OBJECTIVE: To evaluate the effectiveness of a Sepsis Fast Track (SFT) programme initiated at a regional referral hospital in Thailand in January 2015. DESIGN: A retrospective analysis using the data of a prospective observational study (Ubon-sepsis) from March 2013 to January 2017. SETTING: General medical wards and medical intensive care units (ICUs) of a study hospital. PARTICIPANTS: Patients with community-acquired sepsis observed under the Ubon-sepsis cohort. Sepsis was defined as modified Sequential Organ Failure Assessment (SOFA) Score ≥2. MAIN EXPOSURE: The SFT programme was a protocol to identify and initiate sepsis care on hospital admission, implemented at the study hospital in 2015. Patients in the SFT programme were admitted directly to the ICUs when available. The non-exposed group comprised of patients who received standard of care. MAIN OUTCOME: The primary outcome was 28-day mortality. The secondary outcomes were measured sepsis management interventions. RESULTS: Of 3806 sepsis patients, 903 (24%) were detected and enrolled in the SFT programme of the study hospital (SFT group) and 2903 received standard of care (non-exposed group). Patients in the SFT group had more organ dysfunction, were more likely to receive measured sepsis management and to be admitted directly to the ICU (19% vs 4%). Patients in the SFT group were more likely to survive (adjusted HR 0.72, 95% CI 0.58 to 0.88, p=0.001) adjusted for admission year, gender, age, comorbidities, modified SOFA Score and direct admission to the ICUs. CONCLUSIONS: The SFT programme is associated with improved sepsis care and lower risk of death in sepsis patients in rural Thailand, where some critical care resources are limited. The survival benefit is observed even when all patients enrolled in the programme could not be admitted directly into the ICUs. TRIAL REGISTRATION NUMBER: NCT02217592.

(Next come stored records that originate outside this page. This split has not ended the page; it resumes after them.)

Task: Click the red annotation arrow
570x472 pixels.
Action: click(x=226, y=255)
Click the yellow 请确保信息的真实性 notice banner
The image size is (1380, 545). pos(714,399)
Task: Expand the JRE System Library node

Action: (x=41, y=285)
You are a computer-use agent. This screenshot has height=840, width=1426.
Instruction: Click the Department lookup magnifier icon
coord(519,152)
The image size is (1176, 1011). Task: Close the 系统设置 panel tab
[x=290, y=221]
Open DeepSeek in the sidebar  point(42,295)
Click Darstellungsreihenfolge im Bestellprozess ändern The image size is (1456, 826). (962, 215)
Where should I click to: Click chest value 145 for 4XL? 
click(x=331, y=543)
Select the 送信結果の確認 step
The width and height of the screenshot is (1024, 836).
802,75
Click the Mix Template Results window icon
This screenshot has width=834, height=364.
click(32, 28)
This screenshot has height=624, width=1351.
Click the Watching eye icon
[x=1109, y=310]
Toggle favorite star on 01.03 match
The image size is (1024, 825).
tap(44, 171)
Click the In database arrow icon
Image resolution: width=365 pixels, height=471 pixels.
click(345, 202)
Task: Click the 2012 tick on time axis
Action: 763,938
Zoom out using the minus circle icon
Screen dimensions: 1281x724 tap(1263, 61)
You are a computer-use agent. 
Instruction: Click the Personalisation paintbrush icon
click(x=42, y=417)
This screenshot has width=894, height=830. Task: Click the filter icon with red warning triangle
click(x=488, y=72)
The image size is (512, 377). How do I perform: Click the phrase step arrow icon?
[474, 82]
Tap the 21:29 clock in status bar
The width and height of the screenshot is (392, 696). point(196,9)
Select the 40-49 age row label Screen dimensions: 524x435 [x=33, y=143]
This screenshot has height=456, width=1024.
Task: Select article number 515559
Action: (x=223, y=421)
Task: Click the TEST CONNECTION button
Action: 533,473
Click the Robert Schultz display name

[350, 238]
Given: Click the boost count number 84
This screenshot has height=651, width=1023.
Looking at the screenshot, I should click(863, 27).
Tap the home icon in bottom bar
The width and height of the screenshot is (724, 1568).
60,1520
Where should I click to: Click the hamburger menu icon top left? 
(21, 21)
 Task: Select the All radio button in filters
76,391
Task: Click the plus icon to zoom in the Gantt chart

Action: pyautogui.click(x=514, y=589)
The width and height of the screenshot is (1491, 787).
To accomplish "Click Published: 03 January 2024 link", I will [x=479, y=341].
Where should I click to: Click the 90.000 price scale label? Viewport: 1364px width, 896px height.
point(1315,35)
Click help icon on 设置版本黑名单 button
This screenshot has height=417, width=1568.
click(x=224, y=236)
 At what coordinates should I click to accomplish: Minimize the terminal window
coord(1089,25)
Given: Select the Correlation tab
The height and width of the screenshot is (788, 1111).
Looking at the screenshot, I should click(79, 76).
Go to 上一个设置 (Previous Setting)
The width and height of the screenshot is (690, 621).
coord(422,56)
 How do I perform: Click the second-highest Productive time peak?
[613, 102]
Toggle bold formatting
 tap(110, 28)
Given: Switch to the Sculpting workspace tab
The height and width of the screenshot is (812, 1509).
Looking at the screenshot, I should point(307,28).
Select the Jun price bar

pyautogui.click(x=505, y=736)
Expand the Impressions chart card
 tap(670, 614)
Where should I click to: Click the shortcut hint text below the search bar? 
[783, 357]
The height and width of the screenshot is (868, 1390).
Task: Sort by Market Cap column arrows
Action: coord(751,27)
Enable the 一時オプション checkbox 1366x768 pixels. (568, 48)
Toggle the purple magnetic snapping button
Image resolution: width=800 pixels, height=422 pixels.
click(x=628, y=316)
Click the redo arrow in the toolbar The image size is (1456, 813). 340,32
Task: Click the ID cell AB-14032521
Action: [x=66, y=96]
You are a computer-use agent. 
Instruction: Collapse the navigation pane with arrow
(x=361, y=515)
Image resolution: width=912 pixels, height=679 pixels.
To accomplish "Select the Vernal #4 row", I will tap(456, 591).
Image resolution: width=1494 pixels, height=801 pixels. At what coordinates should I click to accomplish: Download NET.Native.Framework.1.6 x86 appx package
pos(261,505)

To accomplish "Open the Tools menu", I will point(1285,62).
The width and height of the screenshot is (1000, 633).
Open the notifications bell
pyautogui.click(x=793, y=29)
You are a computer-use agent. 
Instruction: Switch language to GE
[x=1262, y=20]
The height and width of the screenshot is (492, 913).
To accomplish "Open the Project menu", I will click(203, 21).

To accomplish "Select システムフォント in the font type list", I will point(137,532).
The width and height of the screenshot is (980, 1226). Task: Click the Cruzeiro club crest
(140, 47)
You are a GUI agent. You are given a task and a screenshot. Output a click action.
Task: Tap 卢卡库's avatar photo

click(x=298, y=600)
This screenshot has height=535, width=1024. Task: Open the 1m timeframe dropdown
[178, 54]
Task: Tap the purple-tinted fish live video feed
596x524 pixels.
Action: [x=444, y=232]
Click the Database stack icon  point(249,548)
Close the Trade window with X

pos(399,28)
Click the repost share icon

Early management of sepsis in medical patients in rural Thailand: a single-center prospective observational study.

BACKGROUND: The burden of sepsis is highest in low- and middle-income countries, though the management of sepsis in these settings is poorly characterized. Therefore, the objective of this study was to assess the early management of sepsis in Thailand. METHODS: Pre-planned analysis of the Ubon-sepsis study, a single-center prospective cohort study of Thai adults admitted to the general medical wards and medical intensive care units (ICUs) of a regional referral hospital with community-acquired sepsis. RESULTS: Between March 2013 and January 2017, 3,716 patients with sepsis were enrolled. The median age was 59 years (IQR 44-72, range 18-101), 58% were male, and 88% were transferred from other hospitals. Eighty-six percent of patients (N = 3,206) were evaluated in the Emergency Department (ED), where median length of stay was less than 1 hour. Within the first day of admission, most patients (83%, N = 3,089) were admitted to the general medical wards, while 17% were admitted to the ICUs. Patients admitted to the ICUs had similar age, gender, and comorbidities, but had more organ dysfunction and were more likely to receive measured sepsis management interventions. Overall, 84% (N = 3,136) had blood cultures ordered and 89% (N = 3,308) received antibiotics within the first day of hospital admission. Among the 3,089 patients admitted to the general medical wards, 38% (N = 1,165) received an adrenergic agent, and 21% (N = 650) received invasive mechanical ventilation. Overall mortality at 28 days was 21% (765/3,716), and 28-day mortality in patients admitted to the ICUs was higher than that in patients admitted to the general medical wards within the first day (42% [263/627] vs. 16% [502/3,089], p < 0.001). CONCLUSIONS: Sepsis in a regional referral hospital in rural Thailand, where some critical care resources are limited, is commonly managed on general medical wards despite high rates of respiratory failure and shock. Enhancing sepsis care in the ED and general wards, as well as improving access to ICUs, may be beneficial in reducing mortality. TRIAL REGISTRATION: The Ubon-sepsis study was registered on clinicaltrials.gov (NCT02217592).